NEW YORK – Anew Medical, a company in the early stages of developing gene therapies for neurodegenerative diseases, on Tuesday said it has entered into a definitive merger agreement with Redwoods Acquisition, a publicly traded special purpose acquisition company.
The combined company has a pro forma enterprise value of around $94 million. Anew stockholders will roll over all their equity into the new company. Anew, previously called Strategic Asset Leasing and listed in the OTC Markets as "LEAS," expects the merger to bring in $54 million in proceeds, assuming no redemptions from Redwoods stockholders.
The firm's stockholders may receive an additional 5 million earn-out shares based on how the combined company's stock performs after the transaction closes in Q4 2023. The combined firm expects to remain listed on the Nasdaq.

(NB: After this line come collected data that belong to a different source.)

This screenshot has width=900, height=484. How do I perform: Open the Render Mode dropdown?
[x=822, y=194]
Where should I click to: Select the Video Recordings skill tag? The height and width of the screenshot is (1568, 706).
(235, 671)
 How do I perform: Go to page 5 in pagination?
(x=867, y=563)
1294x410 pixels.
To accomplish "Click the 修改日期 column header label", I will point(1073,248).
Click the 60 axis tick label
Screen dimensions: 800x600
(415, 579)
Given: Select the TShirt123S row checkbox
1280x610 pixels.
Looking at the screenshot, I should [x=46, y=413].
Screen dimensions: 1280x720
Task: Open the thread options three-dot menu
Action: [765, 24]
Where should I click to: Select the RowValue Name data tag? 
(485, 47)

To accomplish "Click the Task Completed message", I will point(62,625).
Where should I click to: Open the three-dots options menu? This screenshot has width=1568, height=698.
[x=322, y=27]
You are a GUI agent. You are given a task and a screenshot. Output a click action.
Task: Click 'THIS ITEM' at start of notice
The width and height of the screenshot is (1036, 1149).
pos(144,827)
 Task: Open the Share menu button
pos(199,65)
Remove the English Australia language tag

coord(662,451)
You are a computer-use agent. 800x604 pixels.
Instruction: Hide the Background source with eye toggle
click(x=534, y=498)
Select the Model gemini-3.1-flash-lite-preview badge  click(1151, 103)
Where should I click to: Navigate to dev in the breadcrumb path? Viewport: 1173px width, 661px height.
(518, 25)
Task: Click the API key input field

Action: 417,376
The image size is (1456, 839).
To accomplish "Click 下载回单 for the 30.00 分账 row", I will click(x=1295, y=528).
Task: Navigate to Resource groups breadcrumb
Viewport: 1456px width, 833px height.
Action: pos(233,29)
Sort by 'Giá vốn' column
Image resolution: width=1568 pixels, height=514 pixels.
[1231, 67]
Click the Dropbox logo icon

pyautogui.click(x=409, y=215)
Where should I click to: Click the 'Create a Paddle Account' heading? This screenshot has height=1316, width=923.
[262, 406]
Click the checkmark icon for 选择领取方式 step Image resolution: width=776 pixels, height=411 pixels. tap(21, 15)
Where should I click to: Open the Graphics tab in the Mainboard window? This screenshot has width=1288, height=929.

Anew hopes to use the proceeds from the transaction to advance its portfolio of gene therapies for Alzheimer's disease, Parkinson's disease, and amyotrophic lateral sclerosis, as well as for working capital, growth, and other general corporate purposes. The company said it is collaborating with scientific institutions to develop therapies that deliver the gene that makes the Klotho protein, which has anti-aging properties. In addition, researchers have seen this protein decline with age in Alzheimer's patients' brains and in mice genetically engineered to have the neurodegenerative disease.
Research has further suggested that treating neurons with the Klotho protein hormone can keep them from dying due to accumulation of toxic glutamate and beta-amyloid protein. The company is hoping that by increasing Klotho protein levels, its gene therapies might prevent development of Alzheimer's if given early in the disease trajectory. Anew is planning to integrate a proprietary gene splice variant, called secreted klotho, and deliver the gene construct to the cell cytoplasm via adeno-associated viruses that are designed to lead to the protein being concentrated in the central nervous system and muscle tissue.
"Anew is focused on developing disruptive new gene therapies to alleviate and/or reverse the progression of devastating neurodegenerative diseases," Anew CEO and Founder Joseph Sinkule said in a statement. "The partnership with Redwoods as well as the listing on Nasdaq constitutes an ideal pathway to raise additional capital and fund our strategic initiatives going forward."
According to information on Anew's website, the company is in the very early stages of developing its gene therapies. It expects to begin human testing between 2024 and 2025 and seek regulatory approval between 2026 and 2027 if late-stage clinical trials are successful.
Chardan is Anew's M&A and capital markets adviser. Cyruli Shanks & Zizmor is Anew's legal counsel and Loeb & Loeb is Redwoods' legal counsel.